Not surprisingly, security is paramount for both software developers. Both solutions are attempts to resolve what is commonly referred to in enterprise circles as the Dropbox problem, i.e. organizations where workers set up Dropbox accounts without permission, and in using these accounts on tablets and other devices, compromise corporate security.
The trick for YouSendIt and GroupLogic is that both companies have developed large, loyal customer bases that they can sell these shared-storage solutions into. I’m betting that if you’re already using GroupLogic software and services, implementing activEcho is probably an easier leap than committing to Box.net. Ditto YouSendIt and Workstream.
The nice thing about the emergence of of these Dropbox alternatives is that we’re starting to see some standards emerging that are based on real-world corporate usage, and not consumer needs. Black/whitelists, AES encryption, remote file/date wiping. This is what the enterprise needs.

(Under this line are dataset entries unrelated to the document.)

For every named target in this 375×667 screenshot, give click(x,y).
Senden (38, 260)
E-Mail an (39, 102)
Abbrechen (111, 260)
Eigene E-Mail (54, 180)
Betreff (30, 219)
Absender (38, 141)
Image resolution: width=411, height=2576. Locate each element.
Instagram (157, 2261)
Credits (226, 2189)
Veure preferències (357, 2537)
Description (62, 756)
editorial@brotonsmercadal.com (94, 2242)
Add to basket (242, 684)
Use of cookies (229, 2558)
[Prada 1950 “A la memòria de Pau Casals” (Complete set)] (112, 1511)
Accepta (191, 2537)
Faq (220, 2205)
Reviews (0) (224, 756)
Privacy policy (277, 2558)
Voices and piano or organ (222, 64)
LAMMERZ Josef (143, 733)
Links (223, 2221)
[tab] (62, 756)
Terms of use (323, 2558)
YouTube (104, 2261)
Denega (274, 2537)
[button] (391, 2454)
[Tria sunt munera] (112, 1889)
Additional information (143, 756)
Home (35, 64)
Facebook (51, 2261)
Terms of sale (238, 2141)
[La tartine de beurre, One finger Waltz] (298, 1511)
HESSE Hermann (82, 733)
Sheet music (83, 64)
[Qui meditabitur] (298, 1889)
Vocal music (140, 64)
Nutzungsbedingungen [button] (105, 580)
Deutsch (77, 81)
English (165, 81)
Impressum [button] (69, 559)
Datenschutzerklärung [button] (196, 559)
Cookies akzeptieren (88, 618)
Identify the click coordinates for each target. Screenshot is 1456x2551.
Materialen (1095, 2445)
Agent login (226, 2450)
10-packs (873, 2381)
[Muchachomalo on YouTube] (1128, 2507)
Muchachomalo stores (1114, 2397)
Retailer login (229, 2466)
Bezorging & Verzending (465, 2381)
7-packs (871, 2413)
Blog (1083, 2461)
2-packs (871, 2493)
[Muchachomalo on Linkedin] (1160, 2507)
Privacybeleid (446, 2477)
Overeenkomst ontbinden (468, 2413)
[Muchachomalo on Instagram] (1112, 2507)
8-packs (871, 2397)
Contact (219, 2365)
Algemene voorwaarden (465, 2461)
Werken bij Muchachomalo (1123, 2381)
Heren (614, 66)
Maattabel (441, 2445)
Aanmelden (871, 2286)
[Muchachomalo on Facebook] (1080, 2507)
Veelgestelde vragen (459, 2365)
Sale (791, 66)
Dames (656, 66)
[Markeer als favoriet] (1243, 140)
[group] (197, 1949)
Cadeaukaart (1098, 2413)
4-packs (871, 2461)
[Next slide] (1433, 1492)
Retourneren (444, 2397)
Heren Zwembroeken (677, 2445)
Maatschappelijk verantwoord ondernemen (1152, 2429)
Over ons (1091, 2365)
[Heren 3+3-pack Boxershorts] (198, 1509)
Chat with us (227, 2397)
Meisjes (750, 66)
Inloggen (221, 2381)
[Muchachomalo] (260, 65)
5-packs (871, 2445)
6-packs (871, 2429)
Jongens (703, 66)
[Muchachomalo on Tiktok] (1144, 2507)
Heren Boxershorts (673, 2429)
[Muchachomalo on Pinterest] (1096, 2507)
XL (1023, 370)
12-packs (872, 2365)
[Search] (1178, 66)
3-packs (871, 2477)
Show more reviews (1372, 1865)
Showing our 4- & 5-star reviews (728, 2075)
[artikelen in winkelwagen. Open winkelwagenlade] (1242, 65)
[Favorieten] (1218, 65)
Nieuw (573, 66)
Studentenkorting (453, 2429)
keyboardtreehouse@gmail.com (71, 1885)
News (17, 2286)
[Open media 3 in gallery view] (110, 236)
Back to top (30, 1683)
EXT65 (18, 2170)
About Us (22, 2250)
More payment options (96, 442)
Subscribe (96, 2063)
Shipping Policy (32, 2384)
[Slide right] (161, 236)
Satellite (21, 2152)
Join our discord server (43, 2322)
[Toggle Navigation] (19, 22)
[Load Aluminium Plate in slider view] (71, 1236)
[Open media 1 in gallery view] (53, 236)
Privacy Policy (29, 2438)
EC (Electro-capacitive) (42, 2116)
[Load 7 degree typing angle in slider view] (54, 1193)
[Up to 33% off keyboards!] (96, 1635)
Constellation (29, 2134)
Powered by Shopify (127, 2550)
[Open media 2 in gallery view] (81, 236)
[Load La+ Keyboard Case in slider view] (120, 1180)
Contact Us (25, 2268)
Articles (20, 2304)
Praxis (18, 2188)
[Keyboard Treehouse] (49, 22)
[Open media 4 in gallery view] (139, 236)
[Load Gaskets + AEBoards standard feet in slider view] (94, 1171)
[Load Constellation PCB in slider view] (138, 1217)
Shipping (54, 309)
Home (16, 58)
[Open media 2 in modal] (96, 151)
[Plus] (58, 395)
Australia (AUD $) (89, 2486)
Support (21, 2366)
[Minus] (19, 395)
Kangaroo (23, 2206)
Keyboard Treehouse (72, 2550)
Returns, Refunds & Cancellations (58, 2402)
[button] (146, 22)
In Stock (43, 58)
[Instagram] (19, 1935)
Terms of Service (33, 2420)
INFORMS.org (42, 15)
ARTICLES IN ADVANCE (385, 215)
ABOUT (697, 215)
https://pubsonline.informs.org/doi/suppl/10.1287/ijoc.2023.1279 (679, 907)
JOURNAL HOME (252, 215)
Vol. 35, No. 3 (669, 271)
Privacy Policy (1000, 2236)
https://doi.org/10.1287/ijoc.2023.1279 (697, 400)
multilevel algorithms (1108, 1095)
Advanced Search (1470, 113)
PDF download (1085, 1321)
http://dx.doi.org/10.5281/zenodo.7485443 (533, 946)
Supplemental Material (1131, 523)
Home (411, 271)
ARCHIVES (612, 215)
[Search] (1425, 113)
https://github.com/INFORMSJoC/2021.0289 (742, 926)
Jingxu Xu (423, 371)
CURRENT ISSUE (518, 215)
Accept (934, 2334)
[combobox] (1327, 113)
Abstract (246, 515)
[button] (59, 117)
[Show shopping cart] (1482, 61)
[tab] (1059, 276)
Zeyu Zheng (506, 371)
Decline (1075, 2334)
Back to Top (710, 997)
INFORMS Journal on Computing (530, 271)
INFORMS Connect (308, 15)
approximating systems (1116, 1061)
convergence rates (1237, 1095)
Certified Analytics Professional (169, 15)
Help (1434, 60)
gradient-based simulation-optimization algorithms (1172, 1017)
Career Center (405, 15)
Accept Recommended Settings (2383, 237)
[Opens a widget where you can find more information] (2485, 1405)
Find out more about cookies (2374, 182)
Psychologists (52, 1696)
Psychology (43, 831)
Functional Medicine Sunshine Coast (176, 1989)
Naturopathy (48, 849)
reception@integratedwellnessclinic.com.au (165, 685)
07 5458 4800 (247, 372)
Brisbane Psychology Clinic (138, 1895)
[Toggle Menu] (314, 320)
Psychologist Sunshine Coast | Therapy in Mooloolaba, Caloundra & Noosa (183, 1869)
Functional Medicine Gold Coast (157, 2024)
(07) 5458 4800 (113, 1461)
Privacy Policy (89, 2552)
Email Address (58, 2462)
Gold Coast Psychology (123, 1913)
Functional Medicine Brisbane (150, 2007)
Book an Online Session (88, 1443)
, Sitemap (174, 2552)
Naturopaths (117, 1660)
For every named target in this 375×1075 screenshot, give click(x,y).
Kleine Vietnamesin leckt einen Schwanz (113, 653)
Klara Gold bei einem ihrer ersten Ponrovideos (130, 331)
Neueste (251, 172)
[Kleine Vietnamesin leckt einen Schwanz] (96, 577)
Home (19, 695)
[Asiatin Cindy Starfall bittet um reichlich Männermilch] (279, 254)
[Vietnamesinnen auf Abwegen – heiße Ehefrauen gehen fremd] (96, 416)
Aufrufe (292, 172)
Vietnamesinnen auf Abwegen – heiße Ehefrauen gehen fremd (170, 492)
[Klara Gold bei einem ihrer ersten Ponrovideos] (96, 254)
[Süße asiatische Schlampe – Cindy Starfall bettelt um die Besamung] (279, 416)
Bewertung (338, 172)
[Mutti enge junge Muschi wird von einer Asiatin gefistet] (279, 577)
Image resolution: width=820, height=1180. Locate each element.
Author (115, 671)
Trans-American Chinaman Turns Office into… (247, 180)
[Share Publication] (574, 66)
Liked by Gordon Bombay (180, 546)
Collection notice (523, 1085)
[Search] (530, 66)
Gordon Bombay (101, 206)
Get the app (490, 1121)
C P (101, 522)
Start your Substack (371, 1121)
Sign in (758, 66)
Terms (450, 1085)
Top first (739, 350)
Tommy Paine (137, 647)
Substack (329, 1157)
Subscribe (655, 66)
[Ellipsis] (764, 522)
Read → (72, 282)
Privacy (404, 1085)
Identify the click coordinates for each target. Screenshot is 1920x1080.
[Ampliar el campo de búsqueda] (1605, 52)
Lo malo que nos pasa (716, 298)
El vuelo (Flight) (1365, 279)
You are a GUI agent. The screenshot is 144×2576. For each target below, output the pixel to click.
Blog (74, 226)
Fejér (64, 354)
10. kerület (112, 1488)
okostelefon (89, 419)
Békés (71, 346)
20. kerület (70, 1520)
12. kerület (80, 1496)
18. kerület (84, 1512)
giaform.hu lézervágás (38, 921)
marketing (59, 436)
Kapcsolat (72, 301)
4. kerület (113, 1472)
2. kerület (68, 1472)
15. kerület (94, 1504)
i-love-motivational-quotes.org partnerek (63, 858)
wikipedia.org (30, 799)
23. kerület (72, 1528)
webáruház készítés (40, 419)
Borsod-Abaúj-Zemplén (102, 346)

I confess to being kind of surprised that Dropbox hasn’t more aggressively pursued a more enterprise-oriented version of its cloud-sharing service. Given the energy around it at the corporate level, I guarantee you they’re thinking about it.
This week’s winner
Despite Apple’s remarkable success with the third-generation iPad, this week’s winner is Android. I’ve been a vociferous complainer about the OS fragmentation, the lack of Google support for Android tablet manufacturers, and the flaws in the OS. But by basically drafting Apple, Google’s mobile tablet operating system has already achieved a 45% tablet market share. It only gets more popular from here, too.
This week’s loser
Don’t let the company’s momentary stock rise fool you. It is increasingly becoming clearer that RIM’s PlayBook tablet is going to be the odd man out on the tablet front. Lost in the shuffle of IDC’s most recent forecast revision was the fact that in Q4 2011, market share for the BlackBerry PlayBook declined to 0.7% from 1.1%.
With Windows 8 on the horizon, I am not optimistic PlayBook market share will ever grow much beyond a few percentage points. Despite the Android fragmentation, the PlayBook is too much on an island.
On the horizon
So, over the course of the next few weeks, we’ll all begin to use our new iPads in a more practical and less starry-eyed way. I for one, am very happy about that. We’ll certainly see a flood of app updates as developers optimize their art and image assets for the new iPad’s 2048 x 1536 display.
And with each week that passes, we’re getting closer and closer to the release of Windows 8, and Win8 tablets. It’s hard to believe that we’re only 3-4 months away from the RTM build.